Druid Summit 2021
Learn best practices and real-world use cases for Apache Druid with the Rill team—operators of the first and longest continuously running Apache Druid service.
Deep Dive into Druid Metrics
It is critical to set up proper monitoring for a large distributed system. Even a single slow node can slow the entire cluster down. Apache Druid generates hundreds of metrics related to queries, ingestion, and coordination at each node, which need to be analyzed for query performance, identifying bad nodes, finding bottlenecks, and identifying slow queries.
This talk covers commonly used reference architectures and open source tools including Prometheus and dogfooding to a separate Druid cluster.
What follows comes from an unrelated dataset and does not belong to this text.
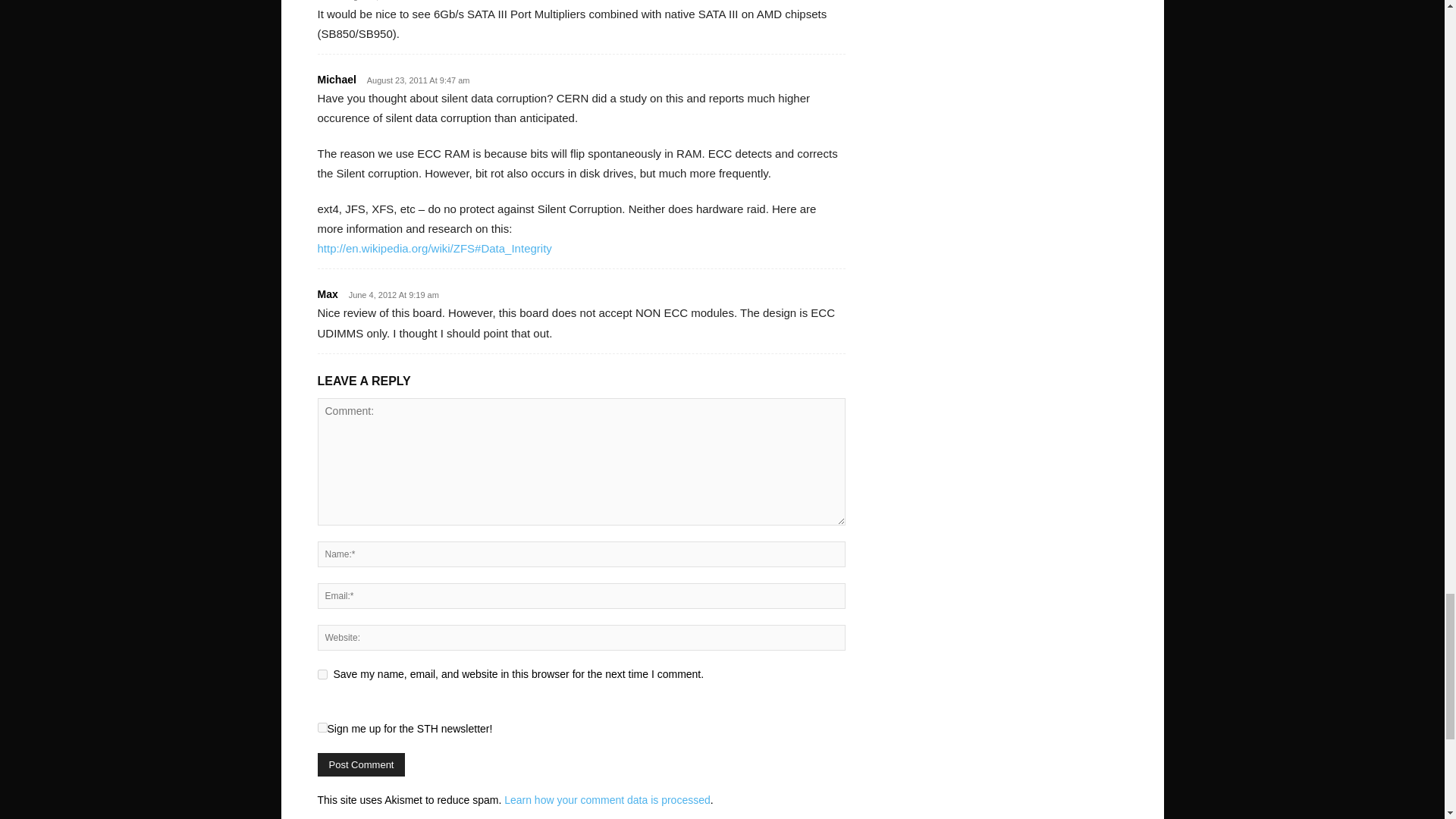
1 (321, 727)
yes (321, 674)
Post Comment (360, 764)
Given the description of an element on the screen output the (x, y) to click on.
We will also share sample pipelines and dashboards on how you can best store and analyze Druid metrics.
Nishant Bangarwa is Co-founder and Head of Engineering at Rill Data. He is an active open-source contributor and a PMC member of Apache Druid and Apache Superset. He is also a committer in Apache Calcite and Apache Hive.
Neil Buesing is a Principal Solutions Architect at Rill Data, helping customers build out their streaming pipelines. As a Confluent Community Catalyst '21–'22, his development focus is on Apache Kafka and is a frequent presenter at Kafka Summit Conferences and meetups.
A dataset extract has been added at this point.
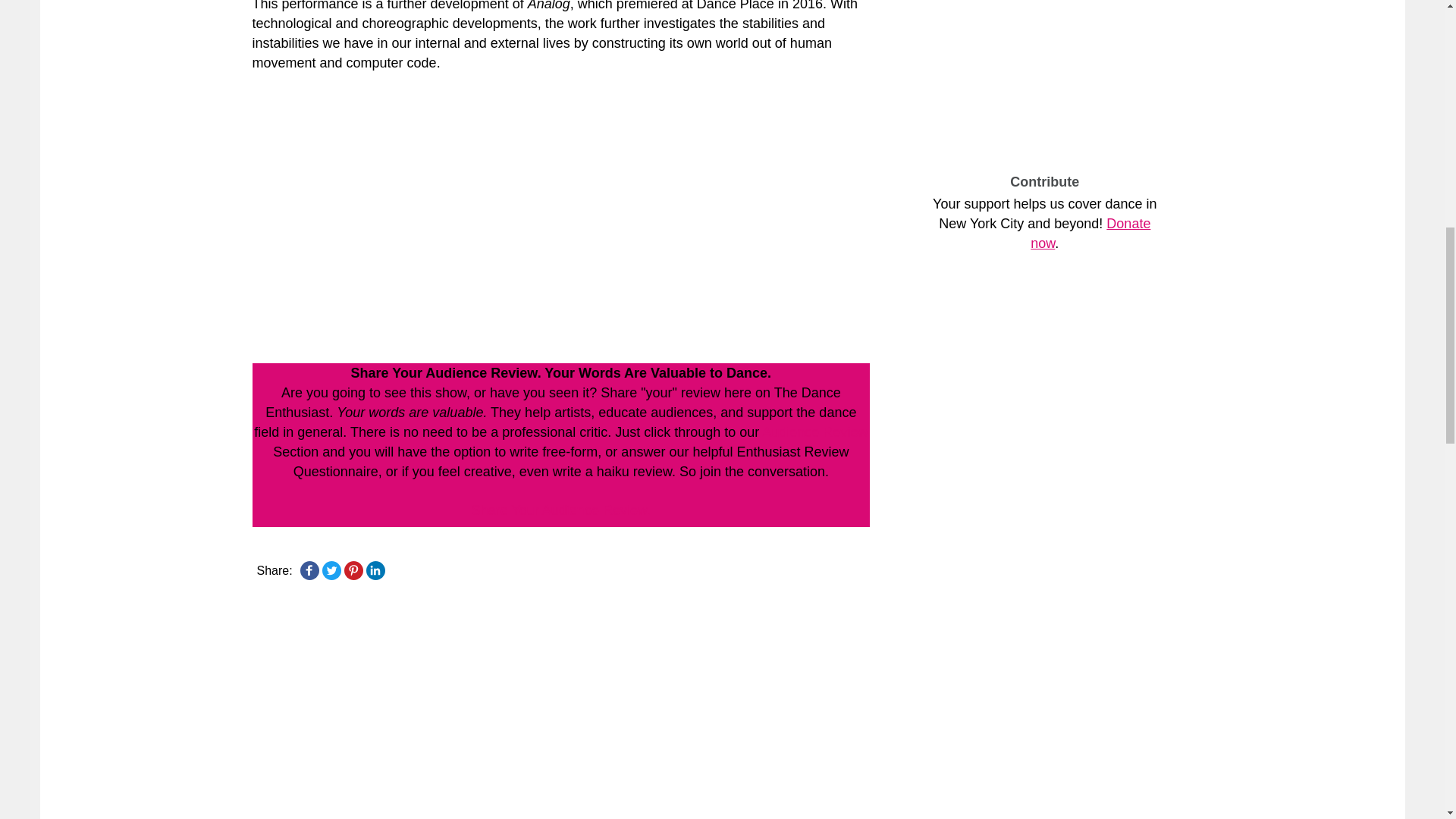
Twitter (331, 570)
LinkedIn (375, 570)
Facebook (309, 570)
Pinterest (353, 570)
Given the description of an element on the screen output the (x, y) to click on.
The Importance of Exactly Once Semantics for Analytics Processing
Apache Druid and Apache Kafka work well together for time-series analytics. Leveraging Kafka Streams (and KsqlDB as an implementation of Kafka Streams) with Druid leads to rich datasets. Apache Druid’s Kafka Consumer maintains offsets within Druid however, this alone is not enough when your additional stream processing happens outside of Druid.
This talk includes a demonstration showcasing the importance of exactly-once semantics (EOS) along with design considerations of where to put stream processing; leveraging Kafka Streams for performing aggregations and enrichments.